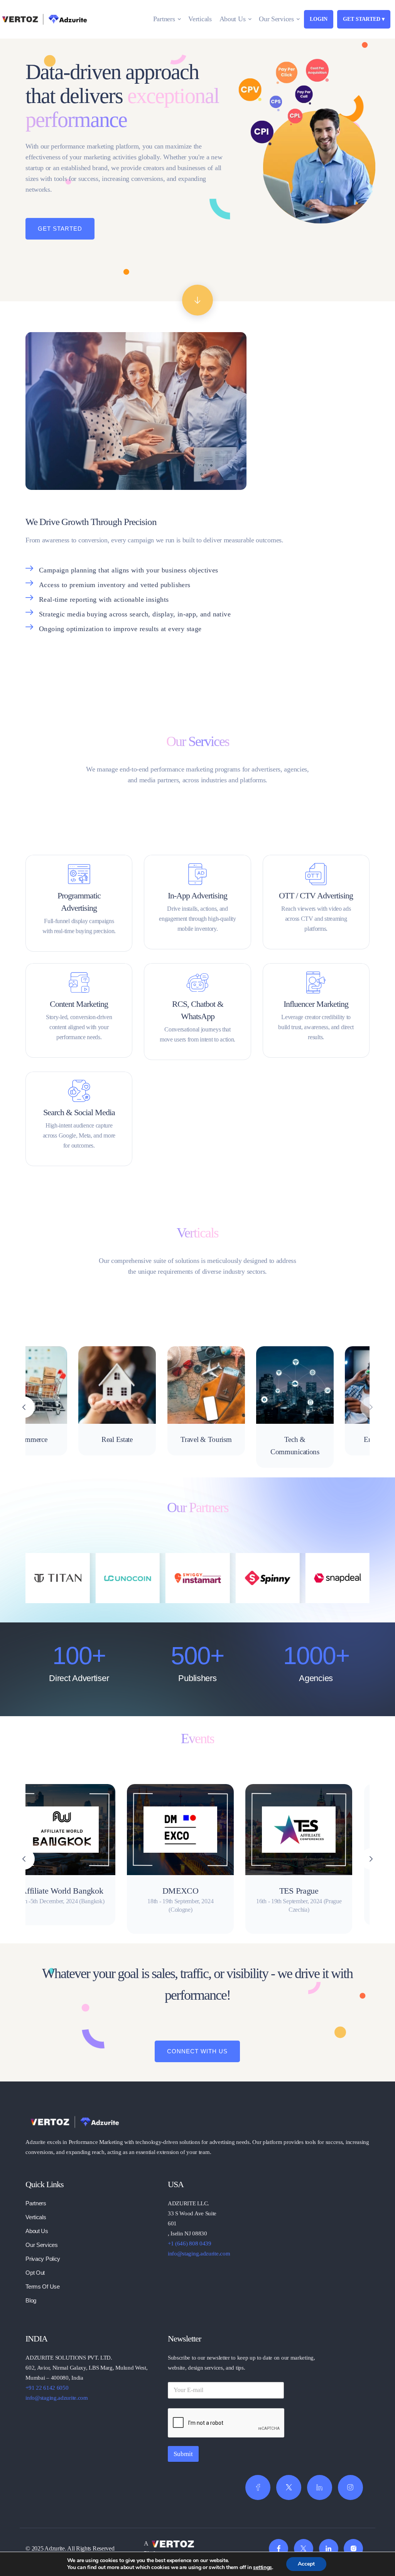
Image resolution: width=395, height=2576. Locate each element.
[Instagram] (350, 2487)
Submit (183, 2454)
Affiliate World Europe (108, 1891)
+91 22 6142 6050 (46, 2388)
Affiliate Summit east (226, 1891)
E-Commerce (50, 1439)
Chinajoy (345, 1891)
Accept (306, 2564)
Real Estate (139, 1439)
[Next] (371, 1407)
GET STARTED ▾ (364, 19)
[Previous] (24, 1859)
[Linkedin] (319, 2487)
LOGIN (318, 19)
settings (262, 2567)
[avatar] (50, 1384)
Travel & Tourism (228, 1439)
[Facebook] (257, 2487)
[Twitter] (288, 2487)
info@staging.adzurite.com (199, 2253)
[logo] (73, 2121)
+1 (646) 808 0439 (189, 2243)
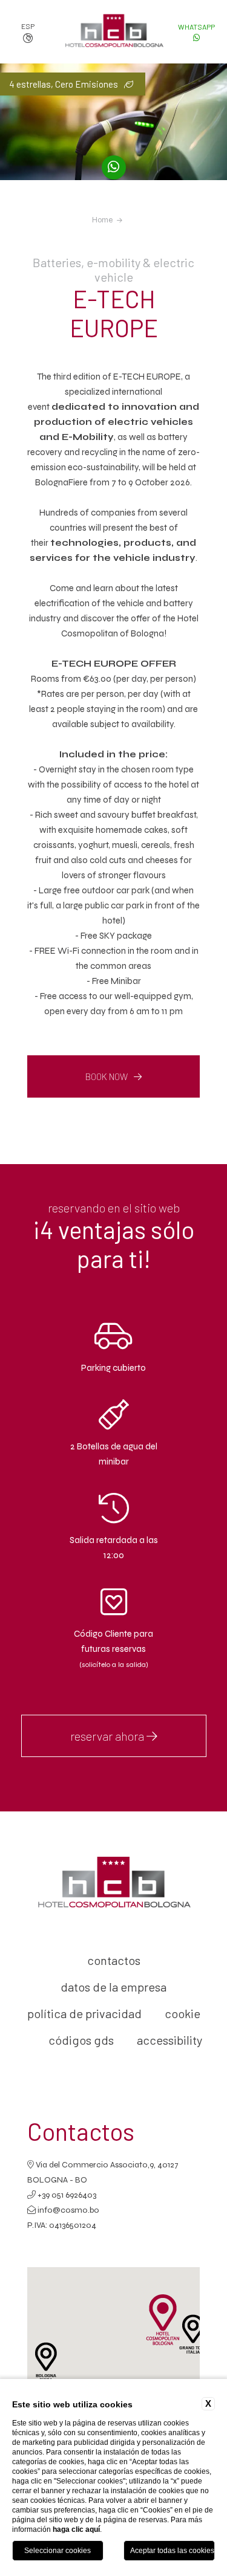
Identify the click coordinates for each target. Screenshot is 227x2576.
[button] (193, 2334)
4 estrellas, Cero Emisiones (63, 84)
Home (102, 220)
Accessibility (169, 2040)
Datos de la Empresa (113, 1986)
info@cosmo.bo (68, 2210)
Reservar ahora (108, 1736)
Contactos (113, 1960)
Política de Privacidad (84, 2013)
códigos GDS (81, 2040)
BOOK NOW (106, 1076)
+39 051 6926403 (66, 2195)
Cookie (182, 2013)
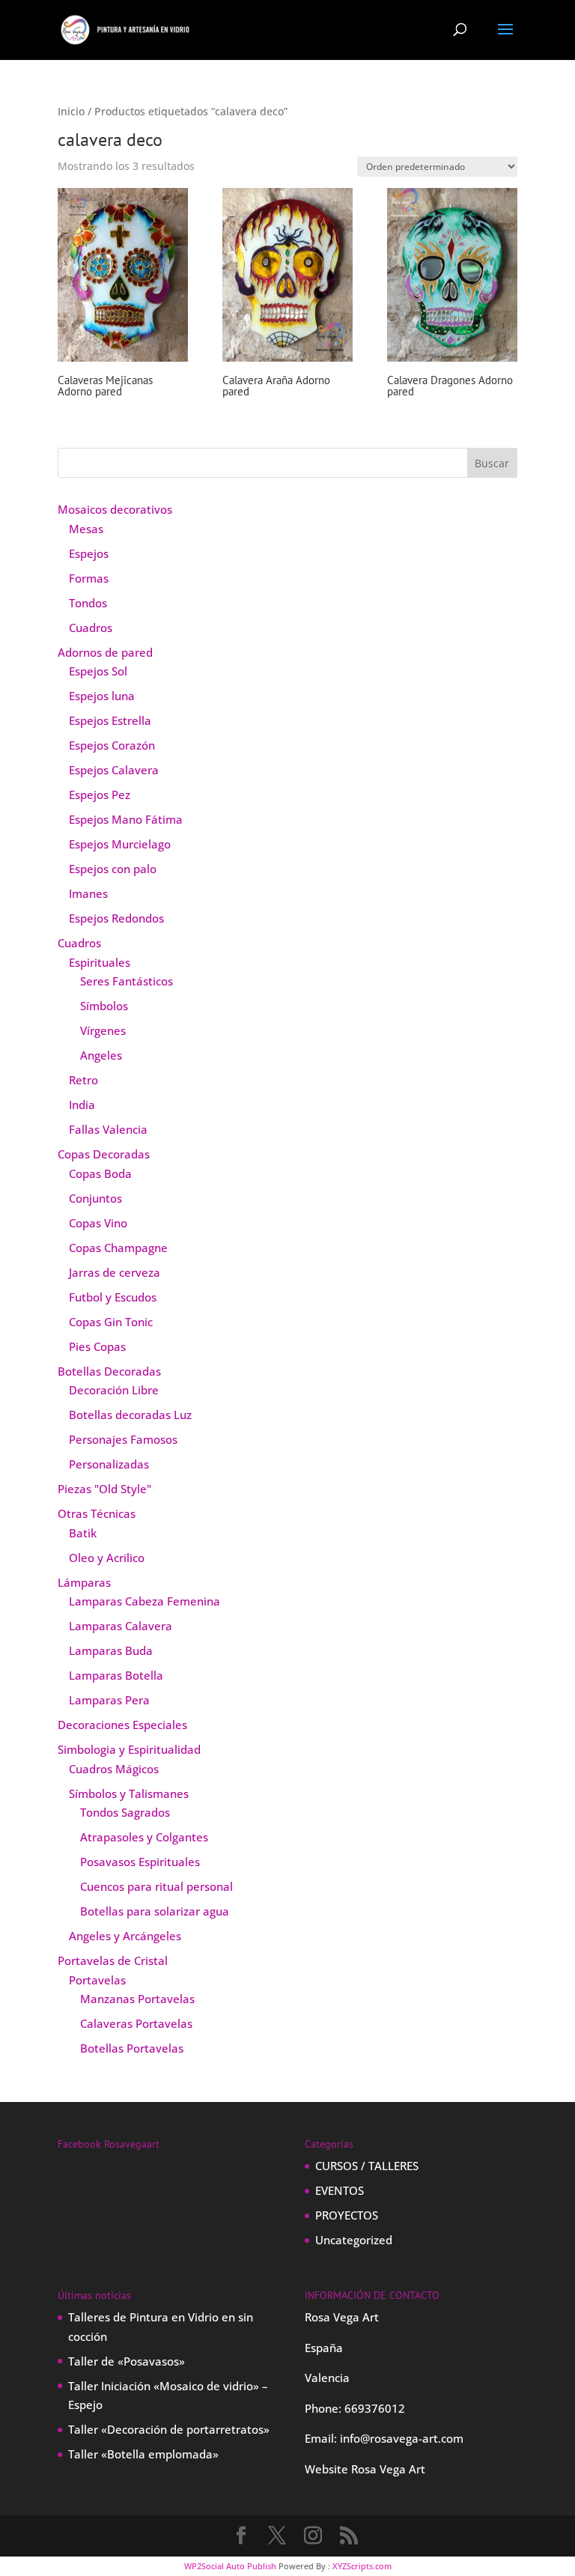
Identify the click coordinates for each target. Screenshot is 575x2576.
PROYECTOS (346, 2215)
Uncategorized (353, 2239)
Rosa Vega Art (388, 2468)
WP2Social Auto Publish (230, 2566)
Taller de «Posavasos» (126, 2361)
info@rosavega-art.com (401, 2438)
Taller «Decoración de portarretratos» (169, 2429)
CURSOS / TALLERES (367, 2165)
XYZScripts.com (362, 2566)
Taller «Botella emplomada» (143, 2453)
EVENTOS (339, 2190)
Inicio (71, 111)
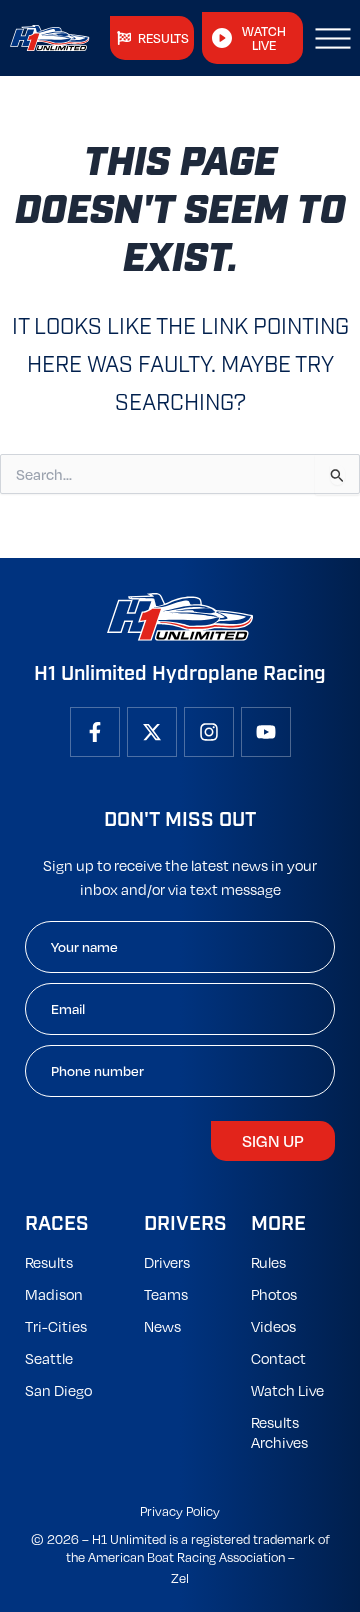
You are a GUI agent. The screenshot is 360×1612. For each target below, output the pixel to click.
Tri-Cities (56, 1326)
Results (49, 1262)
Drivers (167, 1262)
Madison (54, 1294)
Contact (278, 1358)
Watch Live (287, 1390)
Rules (268, 1262)
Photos (274, 1294)
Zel (180, 1578)
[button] (333, 38)
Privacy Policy (180, 1511)
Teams (166, 1294)
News (162, 1326)
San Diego (58, 1390)
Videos (273, 1326)
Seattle (49, 1358)
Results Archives (279, 1432)
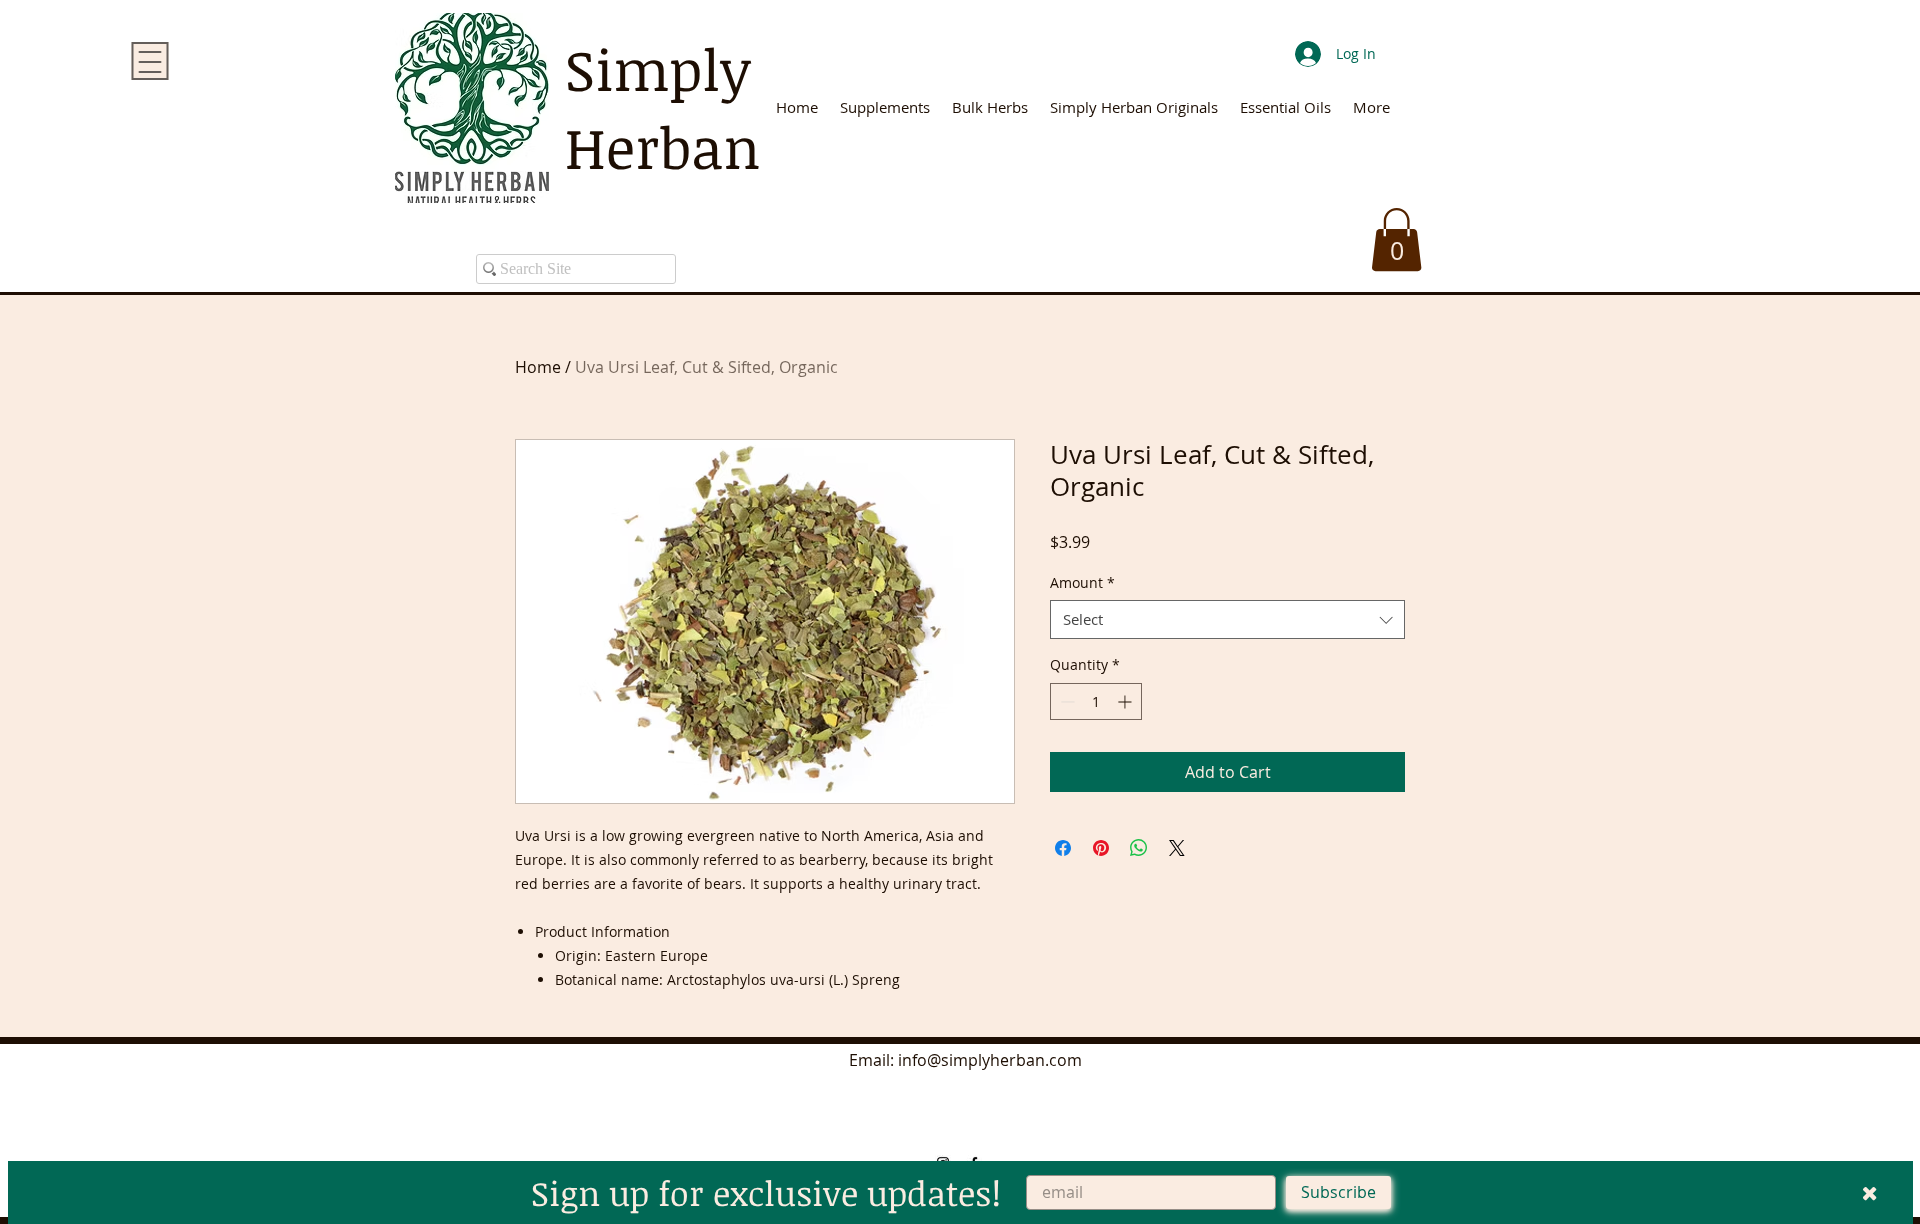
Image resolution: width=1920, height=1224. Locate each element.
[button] (1396, 239)
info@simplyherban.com (990, 1060)
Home (538, 367)
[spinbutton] (1096, 701)
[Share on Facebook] (1063, 848)
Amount (1082, 582)
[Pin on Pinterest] (1101, 848)
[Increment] (1126, 701)
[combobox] (1227, 619)
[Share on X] (1177, 848)
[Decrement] (1065, 701)
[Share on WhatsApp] (1139, 848)
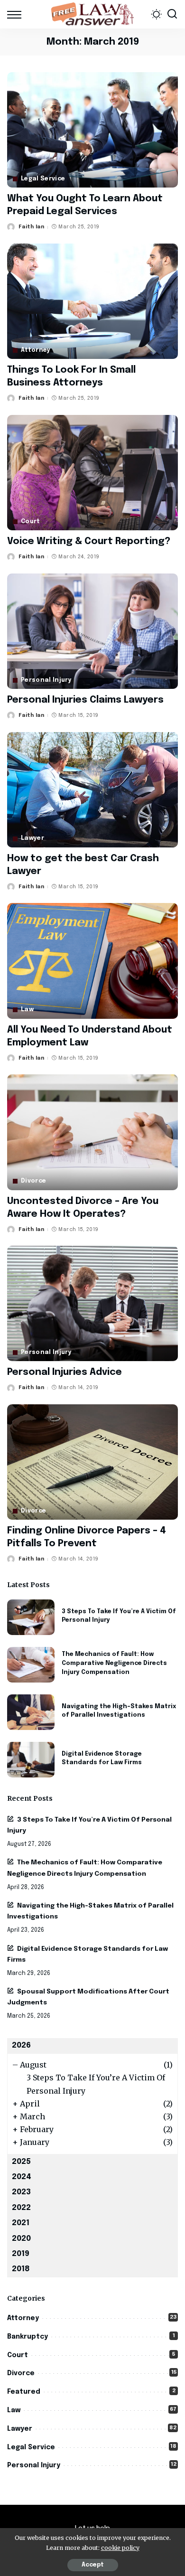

**Task directions**:
Exact reproduction is required for the lines from the one containing "XYZScripts.com (362, 2566)" through the end of the material, and for those lines only, without pictures.

**Output of the task**:
XYZScripts.com (362, 2566)
Taller «Botella emplomada» (143, 2453)
EVENTOS (339, 2190)
Inicio (71, 111)
You are a GUI agent. The screenshot is 360×1612. For each target below, output the pixel to click.
Tri-Cities (56, 1326)
Results (49, 1262)
Drivers (167, 1262)
Madison (54, 1294)
Contact (278, 1358)
Watch Live (287, 1390)
Rules (268, 1262)
Photos (274, 1294)
Zel (180, 1578)
[button] (333, 38)
Privacy Policy (180, 1511)
Teams (166, 1294)
News (162, 1326)
San Diego (58, 1390)
Videos (273, 1326)
Seattle (49, 1358)
Results Archives (279, 1432)
Image resolution: width=1920, height=1224. Locate each element.
[button] (1396, 239)
info@simplyherban.com (990, 1060)
Home (538, 367)
[spinbutton] (1096, 701)
[Share on Facebook] (1063, 848)
Amount (1082, 582)
[Pin on Pinterest] (1101, 848)
[Increment] (1126, 701)
[combobox] (1227, 619)
[Share on X] (1177, 848)
[Decrement] (1065, 701)
[Share on WhatsApp] (1139, 848)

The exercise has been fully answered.